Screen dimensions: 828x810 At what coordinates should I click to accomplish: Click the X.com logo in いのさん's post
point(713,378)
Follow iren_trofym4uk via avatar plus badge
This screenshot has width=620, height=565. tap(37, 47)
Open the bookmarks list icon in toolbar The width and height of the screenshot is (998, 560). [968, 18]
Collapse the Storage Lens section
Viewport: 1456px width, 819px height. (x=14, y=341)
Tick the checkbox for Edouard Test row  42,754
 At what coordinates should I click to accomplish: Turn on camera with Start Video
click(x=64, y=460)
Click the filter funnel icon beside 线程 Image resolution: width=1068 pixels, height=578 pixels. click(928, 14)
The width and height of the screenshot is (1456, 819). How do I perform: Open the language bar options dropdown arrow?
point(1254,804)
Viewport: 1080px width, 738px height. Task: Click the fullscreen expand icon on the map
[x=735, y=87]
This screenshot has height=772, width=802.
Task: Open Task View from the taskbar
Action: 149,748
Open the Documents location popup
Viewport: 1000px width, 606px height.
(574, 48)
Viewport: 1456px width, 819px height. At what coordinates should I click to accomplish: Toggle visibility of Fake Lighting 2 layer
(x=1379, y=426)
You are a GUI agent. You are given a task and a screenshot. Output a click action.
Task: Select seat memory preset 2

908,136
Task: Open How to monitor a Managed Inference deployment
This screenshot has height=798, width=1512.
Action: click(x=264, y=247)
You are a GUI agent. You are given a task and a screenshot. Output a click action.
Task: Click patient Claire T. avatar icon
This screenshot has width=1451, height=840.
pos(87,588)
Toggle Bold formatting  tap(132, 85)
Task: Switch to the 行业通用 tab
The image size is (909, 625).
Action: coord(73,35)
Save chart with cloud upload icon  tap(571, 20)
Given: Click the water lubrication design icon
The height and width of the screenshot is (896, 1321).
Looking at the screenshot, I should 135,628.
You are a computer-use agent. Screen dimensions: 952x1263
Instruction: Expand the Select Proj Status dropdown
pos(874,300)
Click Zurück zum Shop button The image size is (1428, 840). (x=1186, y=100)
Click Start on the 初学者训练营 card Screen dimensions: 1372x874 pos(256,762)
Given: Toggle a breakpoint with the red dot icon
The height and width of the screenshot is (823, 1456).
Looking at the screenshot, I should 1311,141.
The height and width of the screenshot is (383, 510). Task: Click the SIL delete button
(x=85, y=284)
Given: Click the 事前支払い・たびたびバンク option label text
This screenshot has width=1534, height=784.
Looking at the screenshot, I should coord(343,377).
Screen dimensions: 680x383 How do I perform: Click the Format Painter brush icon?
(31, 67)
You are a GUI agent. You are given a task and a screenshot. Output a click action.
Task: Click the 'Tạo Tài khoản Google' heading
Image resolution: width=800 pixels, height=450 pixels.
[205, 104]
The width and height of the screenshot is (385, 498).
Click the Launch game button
___
Description of the task: Quote every item above word for word, keeping each line in its original order and form.

Exercise result:
Screen dimensions: 828x810 At what coordinates should I click to accomplish: Click the X.com logo in いのさん's post
point(713,378)
Follow iren_trofym4uk via avatar plus badge
This screenshot has width=620, height=565. tap(37, 47)
Open the bookmarks list icon in toolbar The width and height of the screenshot is (998, 560). [968, 18]
Collapse the Storage Lens section
Viewport: 1456px width, 819px height. (x=14, y=341)
Tick the checkbox for Edouard Test row  42,754
 At what coordinates should I click to accomplish: Turn on camera with Start Video
click(x=64, y=460)
Click the filter funnel icon beside 线程 Image resolution: width=1068 pixels, height=578 pixels. click(928, 14)
The width and height of the screenshot is (1456, 819). How do I perform: Open the language bar options dropdown arrow?
point(1254,804)
Viewport: 1080px width, 738px height. Task: Click the fullscreen expand icon on the map
[x=735, y=87]
This screenshot has height=772, width=802.
Task: Open Task View from the taskbar
Action: 149,748
Open the Documents location popup
Viewport: 1000px width, 606px height.
(574, 48)
Viewport: 1456px width, 819px height. At what coordinates should I click to accomplish: Toggle visibility of Fake Lighting 2 layer
(x=1379, y=426)
You are a GUI agent. You are given a task and a screenshot. Output a click action.
Task: Select seat memory preset 2

908,136
Task: Open How to monitor a Managed Inference deployment
This screenshot has height=798, width=1512.
Action: click(x=264, y=247)
You are a GUI agent. You are given a task and a screenshot. Output a click action.
Task: Click patient Claire T. avatar icon
This screenshot has width=1451, height=840.
pos(87,588)
Toggle Bold formatting  tap(132, 85)
Task: Switch to the 行业通用 tab
The image size is (909, 625).
Action: coord(73,35)
Save chart with cloud upload icon  tap(571, 20)
Given: Click the water lubrication design icon
The height and width of the screenshot is (896, 1321).
Looking at the screenshot, I should 135,628.
You are a computer-use agent. Screen dimensions: 952x1263
Instruction: Expand the Select Proj Status dropdown
pos(874,300)
Click Zurück zum Shop button The image size is (1428, 840). (x=1186, y=100)
Click Start on the 初学者训练营 card Screen dimensions: 1372x874 pos(256,762)
Given: Toggle a breakpoint with the red dot icon
The height and width of the screenshot is (823, 1456).
Looking at the screenshot, I should 1311,141.
The height and width of the screenshot is (383, 510). Task: Click the SIL delete button
(x=85, y=284)
Given: Click the 事前支払い・たびたびバンク option label text
This screenshot has width=1534, height=784.
Looking at the screenshot, I should coord(343,377).
Screen dimensions: 680x383 How do I perform: Click the Format Painter brush icon?
(31, 67)
You are a GUI agent. You are given a task and a screenshot. Output a click action.
Task: Click the 'Tạo Tài khoản Google' heading
Image resolution: width=800 pixels, height=450 pixels.
[205, 104]
The width and height of the screenshot is (385, 498).
Click the Launch game button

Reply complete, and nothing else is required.